Saving Poland from Lepper-osy
Regular €S readers (Hi Mom! Hi Dad!) will have picked up certain themes to which this weblog returns regularly: Alyaksandr Lukashenka, for one, and the Polish forces in Iraq, for another. (Well, I’m supposed to do the latter; it’s been rather inactive for a while.) Another such theme seems to be shaping up quite spontaneously: that of sounding the alarm over Central European states that are threatening to make “bad” electoral choices. Sure, as proud new members of the community of democracies they’re more-or-less entitled to make whatever electoral choices they want. But really, elect back into power in the Czech Republic the KSCM – the Communist Party of Bohemia and Moravia, which is “unreformed” and therefore unashamed of the over forty years of misery its predecessor inflicted on the country? Or, in Slovakia, elect as president in the immediate wake of NATO membership, on the very eve of EU membership, the corrupt political thug (we’re talking here about Vladimir Meciar, for those who came in late) whose behavior in the mid-1990s was responsible for Slovakia missing both such boats then? Or, in Poland, elect into power a farmers’ party notorious for blocking highways and throwing livestock products recklessly around in order to make its political points, whose leader has been banished from the Sejm (Poland’s legislative lower house) a number of times for his reckless accusations and other attacks on other leading political figures?

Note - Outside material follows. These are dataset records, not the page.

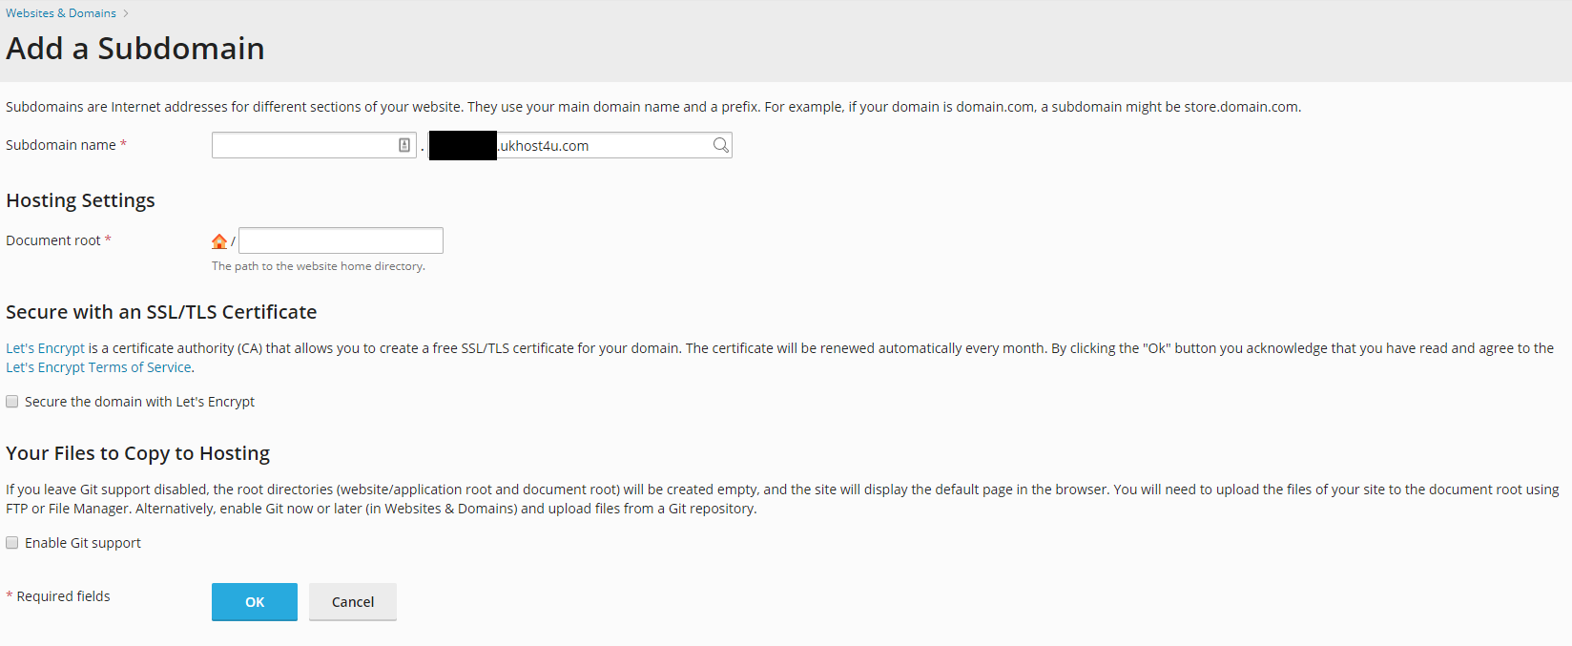This screenshot has width=1572, height=646.
Task: Open the Let's Encrypt link
Action: pyautogui.click(x=45, y=347)
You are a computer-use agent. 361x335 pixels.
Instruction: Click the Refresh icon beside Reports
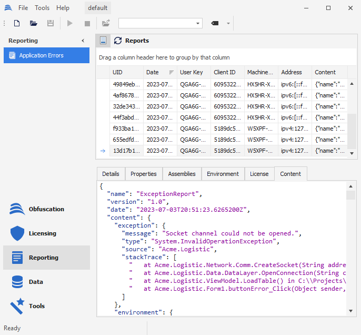click(x=118, y=41)
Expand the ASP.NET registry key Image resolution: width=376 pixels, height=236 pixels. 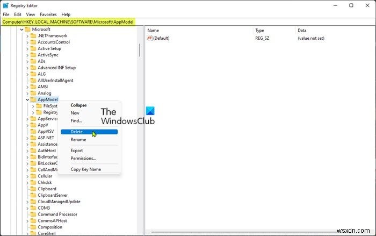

NO NEW ELECTIONS JUST YET, PLEASE
At least Poland is immune from the Czech threat of the Communists being elected back into power. That’s because that’s the Polish Communists there, elected into power already, in the form of the SLD party; current premier Leszek Miller himself was once a member of the old Polish Politburo. But that’s all OK, because in Poland 1) The SLD are really more like ex-Communists, since they do (by-and-large) repudiate the days of the Polish People’s Republic and have advocated policies which are squarely within the European leftist, socialist tradition, and 2) If you don’t believe that, or are still not willing to trust a bunch of ex-Commies, well, then rest assured that the SLD is definitely on its way out of power anyway. That party, which has essentially been running a minority government for a long time, was recently fatally split when about half of its representatives in the legislature broke off, under the leadership of Sejm speaker Marek Borowski, to form a new SDPL party – Socialdemokracja Polska, or “Social Democracy Poland.” As a result, Premier Miller has announced that he will resign his position the day after Poland officially enters the EU, May 2. (Still, you have no choice but to continue to trust another ex-Commie, President Aleksander Kwasniewski, who is definitely not on his way out of his office, at least to any premature schedule.)
Miller had recently been polling less than 10% when it came to the confidence of the Polish electorate. Among other things, that had made a lot of his fellow SLD party members nervous, thinking something rather wrong with such a situation, and that no doubt spurred the defections to the new SDPL. So maybe it makes sense that he should go, but then it might make even more sense to push the SLD out of the government entirely, at least until it proves once again – don’t hold your breath – that it has enough of the people’s support to be entrusted with the right to form such a government.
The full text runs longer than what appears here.